Is there any way to keep from catching the rays? Or is their presence a sign that I should fish elsewhere? Any help is appreciated. Thanks!


----------



## USMCPayne




----------



## Fishermon

beautiful....good job putting them back.....they cruse tyhe beach this time of the year....I dont think they stay in one place tough....you're doing fine with the pompano rig...fish some surf, right where the breakers are...use small pieces of shrimp peal them off and realx, use the other rod to drag a red or chartrusse jighead with a whole headless shrimp for some flounder ..pompano usually runs early morning or late afternoon....the earlier the better. good luck.


----------



## HisName

No help on how to not catch them , But 

*How to Make Scallops Out of Stingray*



http://www.ehow.com/how_5226316_make-scallops-out-stingray.html




.


----------



## USMCPayne

So, theoretically, I *could* keep them? I'd have absolutely no idea how to properly clean/dispose of a carcass like that.

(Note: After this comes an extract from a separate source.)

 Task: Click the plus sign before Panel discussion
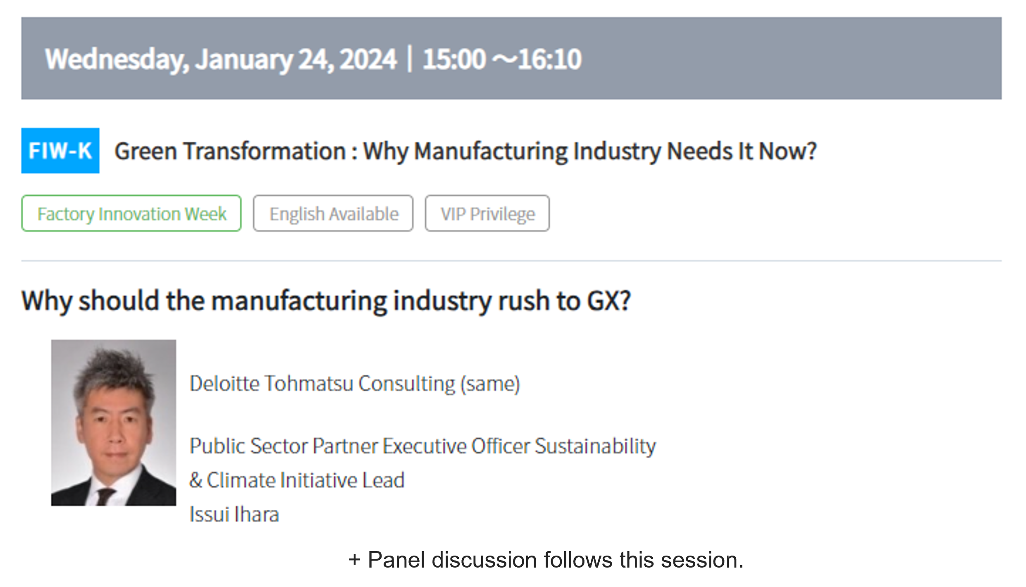pyautogui.click(x=355, y=560)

I couldn't find any information on the myfwc website about stingrays. Does anyone know if there's a size/bag limit or are these fair game?

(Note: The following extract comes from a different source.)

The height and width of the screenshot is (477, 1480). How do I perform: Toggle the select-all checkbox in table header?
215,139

(something tells me from the attention that I got on the beach from the passers-by that they would not be real happy with me cutting the tail/wings off the ray hahaha)


----------



## jack2

did you know that ray wings are actually good to eat?
:thumbup:
btw, easy to clean, also. just cut the tail off, skin, cut around the inside.
wings are good white meat than is stringy like crab. very tasty. 
jack


----------



## jimmyschimmies

Did u know ray wings are awesome shark bait!!!!!!!!!!!!


----------



## BIG DAWG

*rays*

The ray in first pic is a cow nose ray .
BD


----------



## USMCPayne

yea Big Dawg, after a little research I've learned that its a cownose ray, not a stingray. In fact, it's quite different than a stingray, so this thread is mistitled, but oh well. now i know for next time.


Shark bait? do tell...


----------



## reelthrill

You can eat stingrays but I tried a cownose ray a long time ago and it was terrible.


----------



## Jason

BIG DAWG said:


> The ray in first pic is a cow nose ray .
> BD


Yepper, like a mini-manta ray....I'd hate to keep and kill them but a sting ray is all about eating or shark bait!!!:thumbsup:


----------



## BIG DAWG

*Rays*

I can remember when i was 7 or 8 i'd be with my dad running past the seabouy and there would be huge mantas sunning themselves and i've had them almost jump in the boat with me . More than once i've had one splash gallons of gulf in the boat , they've also been the demise of countless cobes .
BD


----------



## saku39

stingrays are scum, manta rays are nice creatures 

I always let em go


----------



## USMCPayne

Went out again yesterday morning and only caught a bluefish (little too small to keep) and another cownose ray. Wonder if I'm doing anything wrong, or if I'm just not in a good spot.


----------



## Mad Hooker

USMCPayne said:


> Went out again yesterday morning and only caught a bluefish (little too small to keep) and another cownose ray. Wonder if I'm doing anything wrong, or if I'm just not in a good spot.


Its your dead shrimp... get some live bait


----------



## USMCPayne

whats the best way to keep them live on the beach?


----------



## Mad Hooker

USMCPayne said:


> whats the best way to keep them live on the beach?


Walmart sells a bubbler lid that goes on a bucket for like 15$... that's better than the standard yellow/white frabill bait bucket that goes in the water since the surf will beat it up pretty bad


----------